Por Sebastián Ruiz-Cabrera

 

Cuando el padre Mark Desser aterrizó en un viaje fugaz en enero pasado en Madrid, con motivo de la Jornada de la Infancia Misionera, le sorprendió el frío. En su equipaje llevaba poca ropa para el invierno castizo. Una chaqueta negra de hilo, una barba semipoblada –y canosa– y cuentos del desierto. Es uno de los pocos misioneros que trabajan en Yibuti.

 

La historia de cómo este sacerdote de casi dos metros de altura ha acabado siendo vicario general de Yibuti tiene dos explicaciones. Pero ambas comienzan en Detroit, con los rezos provenientes de las mezquitas que hacían vibrar su curiosidad. Esta ciudad del estado de Michigan es indisociable a la historia contemporánea de Estados Unidos. Durante el siglo XX, Detroit fue un símbolo de ­América, la capital más importante en la industria del automóvil con Ford, Chrysler y General Motors como sus buques insignia. Un símbolo mundial de la modernidad, de la potencia del capitalismo estadounidense y de la mano de obra que la construyó. Mark Desser trabajaba como ingeniero para esta última compañía y se encontraba inmerso en una sociedad que experimentaba grandes cambios por la reestructuración de la industria y por las dinámicas demográficas.

Durante más de un siglo, los barrios periféricos de Detroit fueron el hogar de muchos inmigrantes católicos polacos y de sus descendientes. La ciudad prosperó cuando floreció la industria del automóvil, pero su fortuna y composición étnica ha cambiado drásticamente en las últimas décadas, sobre todo a partir de la deslocalización de las tres grandes del motor. Esa identidad de casi un siglo ahora se ha modificado. Por ejemplo, la ciudad de Hamtramck se ha convertido en la primera urbe de mayoría musulmana de Estados Unidos. Bajo este paraguas, explica Desser, “trabajaba con musulmanes. Y siempre estuve muy tocado a propósito del asunto de la paz en Oriente Medio. Como un americano típico, pensaba que con proyectos y con escuelas íbamos a cambiar el mundo… Después de una confesión me di cuenta de que el problema no radicaba allí. Estas opciones pueden ayudar, pero las respuestas se encuentran en la profundidad de nuestros corazones. Hace falta reconciliarnos con Dios”.

En su acercamiento a la fe católica tuvo mucho que ver su madre. Este americano que apacigua su discurso gesticulando con las manos de forma intermitente viene de una familia con 17 hermanos.
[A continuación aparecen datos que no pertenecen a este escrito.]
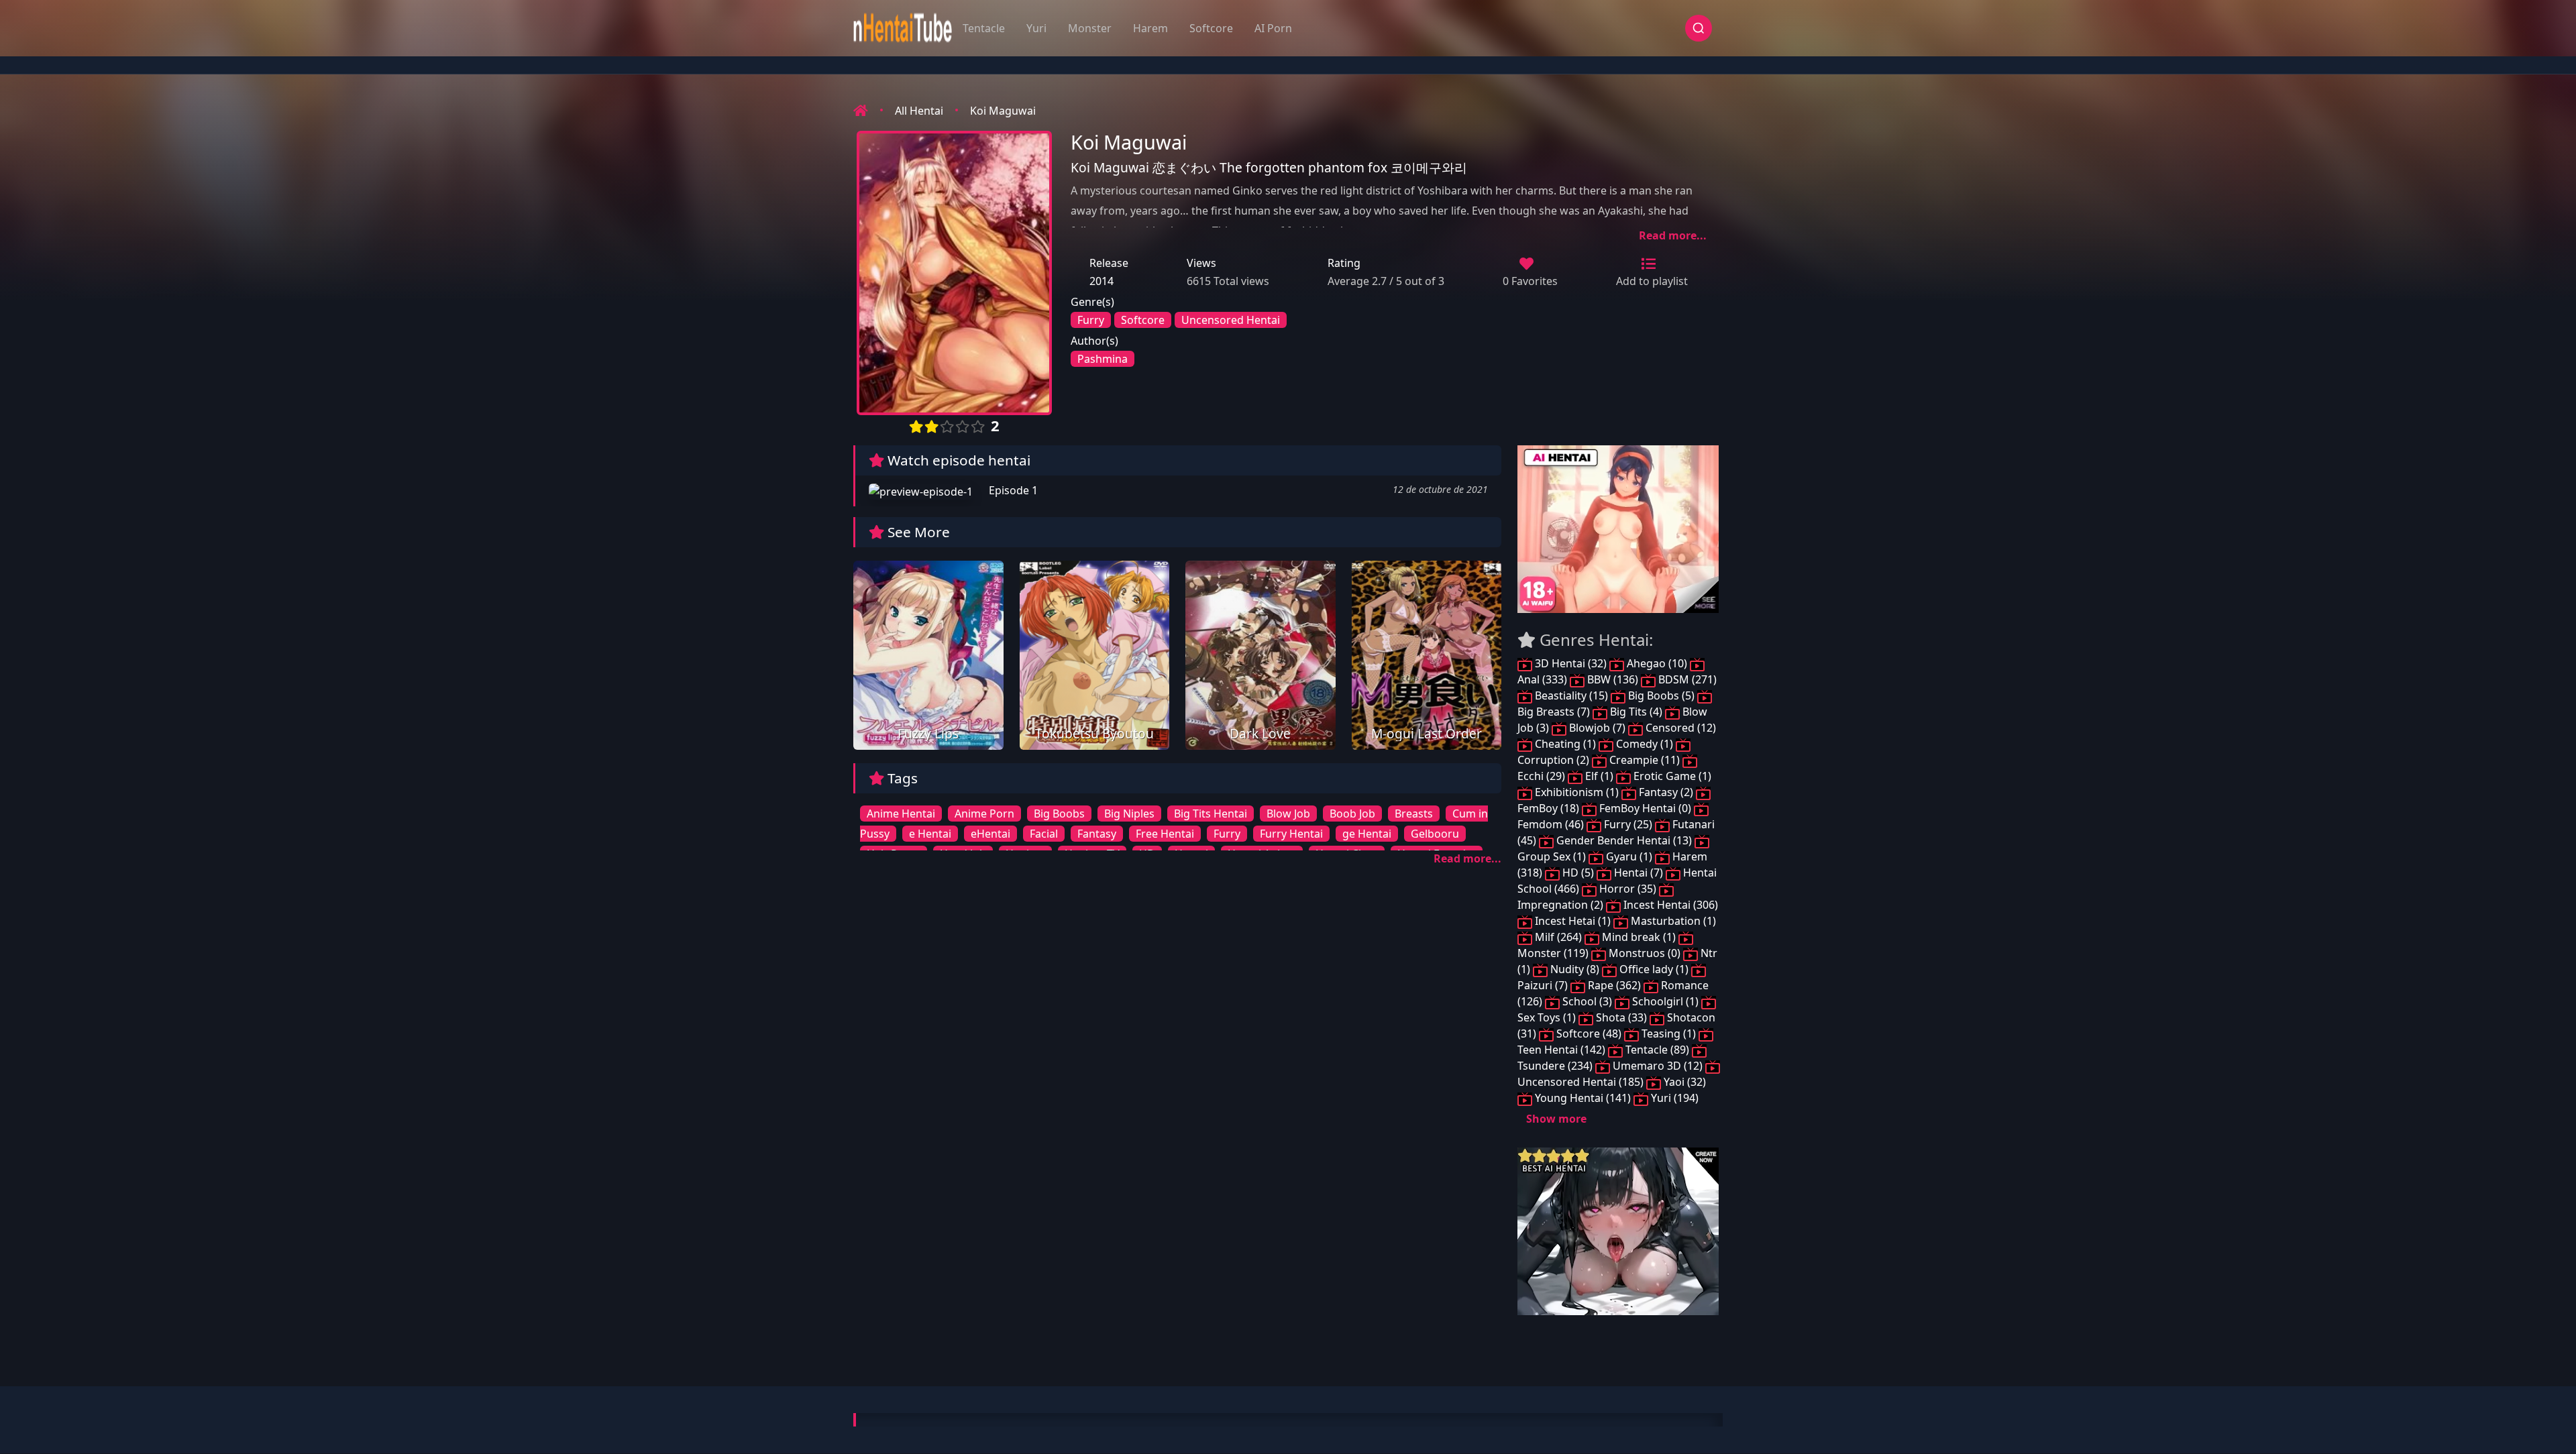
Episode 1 (1012, 490)
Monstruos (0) (1644, 953)
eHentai (990, 833)
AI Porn (1273, 28)
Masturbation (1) (1672, 920)
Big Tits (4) (1636, 711)
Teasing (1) (1669, 1033)
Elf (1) (1599, 776)
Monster (1090, 28)
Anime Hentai (901, 813)
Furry (1090, 320)
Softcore (1211, 28)
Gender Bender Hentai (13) (1624, 840)
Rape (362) (1614, 985)
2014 (1101, 281)
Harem (1150, 28)
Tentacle (984, 28)
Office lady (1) (1654, 969)
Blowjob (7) (1597, 727)
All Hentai (919, 110)
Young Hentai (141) (1582, 1097)
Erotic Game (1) (1671, 776)
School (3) (1587, 1001)
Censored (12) (1679, 727)
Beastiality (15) (1571, 695)
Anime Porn (984, 813)
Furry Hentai (1291, 833)
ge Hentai (1366, 833)
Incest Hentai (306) (1669, 904)
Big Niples (1129, 813)
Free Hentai (1165, 833)
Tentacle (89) (1657, 1049)
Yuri (1036, 28)
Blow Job (1288, 813)
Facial (1044, 833)
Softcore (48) (1589, 1033)
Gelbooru (1435, 833)
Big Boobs (1059, 813)
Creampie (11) (1644, 759)
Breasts (1414, 813)
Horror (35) (1628, 888)
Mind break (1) (1638, 937)
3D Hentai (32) (1570, 663)
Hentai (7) (1638, 872)
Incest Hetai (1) (1572, 920)
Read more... (1673, 235)
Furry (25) (1628, 824)
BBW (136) (1613, 679)
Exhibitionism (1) (1576, 792)
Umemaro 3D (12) (1657, 1065)
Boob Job (1352, 813)
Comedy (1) (1644, 743)
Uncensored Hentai (1230, 320)
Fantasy (1096, 833)
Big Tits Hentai (1210, 813)
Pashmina (1102, 358)
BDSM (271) (1686, 679)
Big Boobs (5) (1661, 695)
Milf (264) (1558, 937)
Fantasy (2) (1666, 792)
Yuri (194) (1673, 1097)
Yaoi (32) (1683, 1081)
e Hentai (930, 833)
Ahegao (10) (1657, 663)
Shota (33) (1621, 1017)
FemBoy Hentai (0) (1645, 808)
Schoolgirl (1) (1665, 1001)
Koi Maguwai (1003, 110)
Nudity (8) (1575, 969)
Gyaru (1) (1629, 856)
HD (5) (1578, 872)
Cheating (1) (1565, 743)
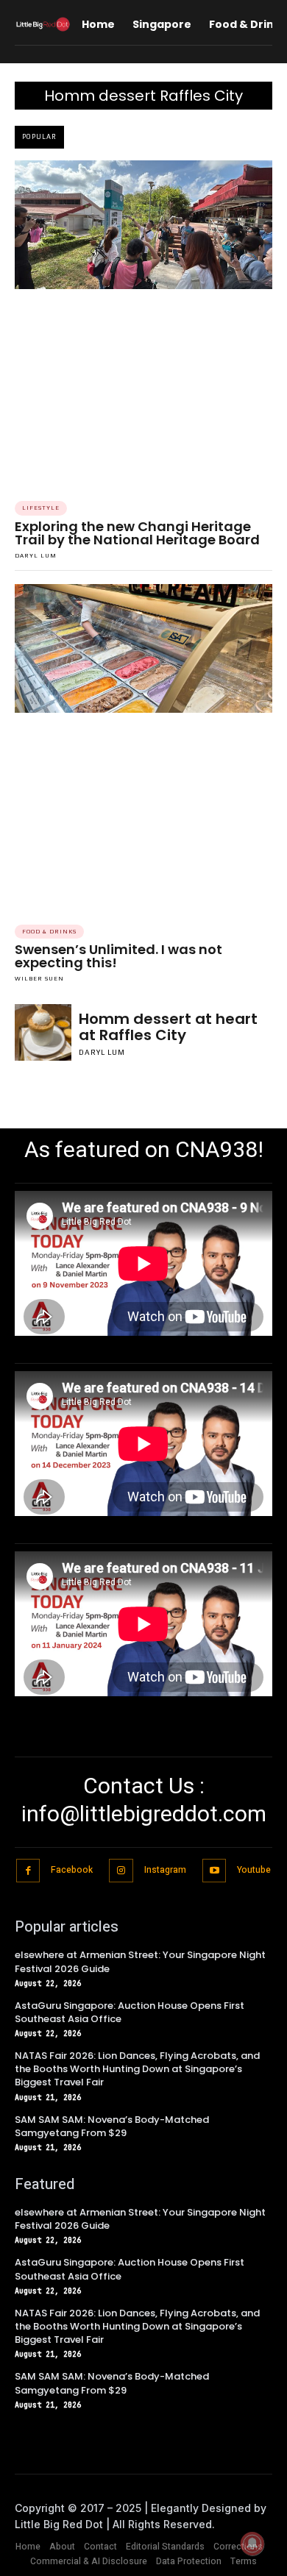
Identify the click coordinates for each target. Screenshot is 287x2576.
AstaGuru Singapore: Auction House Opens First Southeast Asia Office (129, 2012)
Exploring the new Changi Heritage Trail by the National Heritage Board (137, 533)
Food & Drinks (49, 931)
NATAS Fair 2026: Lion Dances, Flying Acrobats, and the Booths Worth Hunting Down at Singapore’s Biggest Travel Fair (137, 2069)
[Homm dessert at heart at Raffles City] (43, 1032)
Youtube (254, 1869)
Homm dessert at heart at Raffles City (168, 1026)
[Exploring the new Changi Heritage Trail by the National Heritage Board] (143, 224)
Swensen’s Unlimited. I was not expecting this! (118, 956)
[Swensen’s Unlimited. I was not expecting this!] (143, 648)
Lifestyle (41, 508)
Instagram (165, 1869)
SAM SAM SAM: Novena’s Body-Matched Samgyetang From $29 (112, 2126)
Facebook (72, 1869)
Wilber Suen (39, 978)
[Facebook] (28, 1871)
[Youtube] (214, 1871)
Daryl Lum (36, 555)
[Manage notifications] (252, 2543)
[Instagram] (121, 1871)
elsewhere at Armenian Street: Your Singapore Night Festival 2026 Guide (140, 1961)
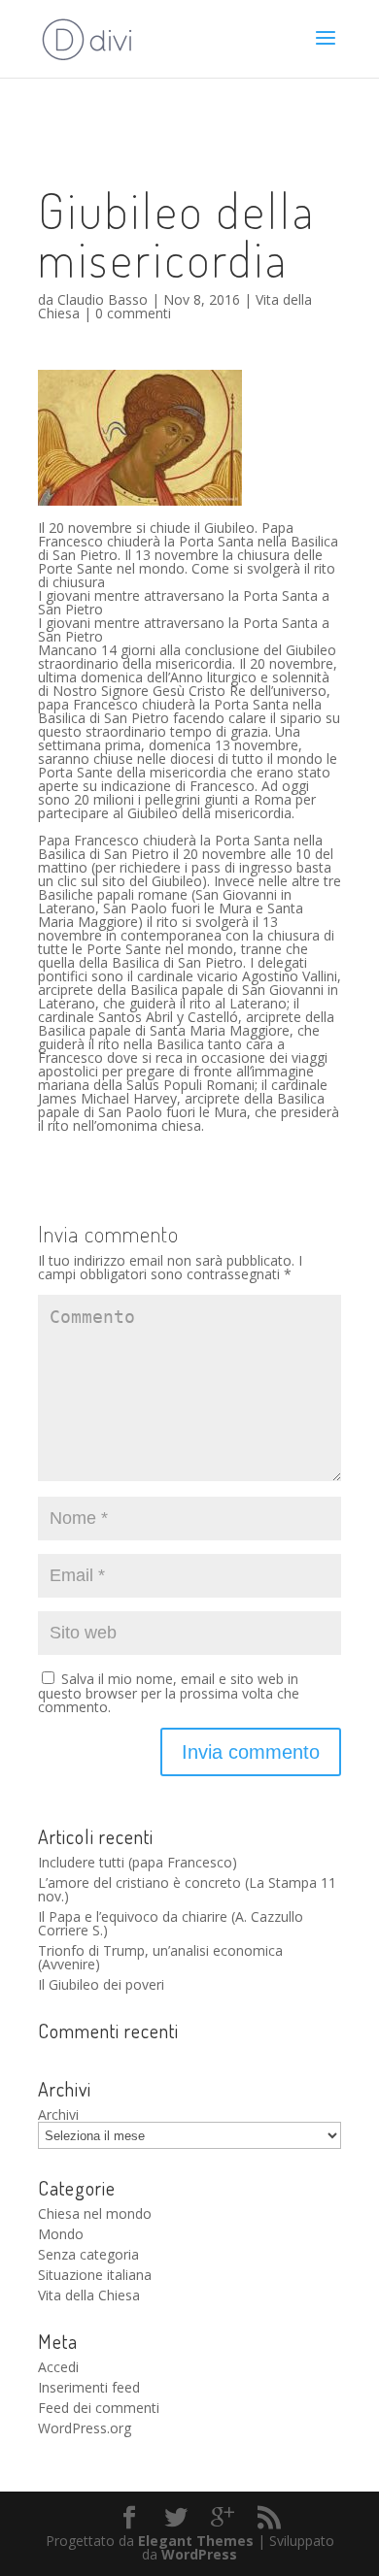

Él era el penúltimo. “Mi madre rezaba para que uno, al menos uno, fuera cura. Y el Señor escuchó sus súplicas después de tanto tiempo”, sonríe.

 

Monseñor Giorgio Bertin, obispo de Yibuti.

Monseñor Giorgio Bertin, obispo de Yibuti.

 

 

Predicar en el desierto

Al cerrar la etapa en Detroit se le abrieron nuevas puertas. “Estuve en Toledo (España) y después en Perú durante tres años y medio, con los Siervos de los Pobres, pero el amor hacia los musulmanes estaba en mi corazón y no logré quitármerlo; tenía que seguir buscando. Esa búsqueda me llevó a Francia, a una parroquia en la que tenía que evangelizar puerta a puerta. ¡Imagínate!

–¿Quién eres?
–Soy un misionero que quiere hablarte de Jesús.
–¡Pero yo soy musulmán!
–De acuerdo. Y yo católico. Vamos”.

Desser continuaba rezando para discernir su particular encrucijada. Y después de mucha oración se dio cuenta de que “el Señor quería que fuese misionero en un país musulmán. Quería ir a Afganistán y escribí una carta que nunca llegó a ningún lado. Pero justo en esos momentos leí una carta de monseñor Giorgio Bertin, obispo de ­Yibuti, que suplicaba para que vinieran sacerdotes. Ni siquiera tardé media hora en encontrar su teléfono”, rememora sorprendido.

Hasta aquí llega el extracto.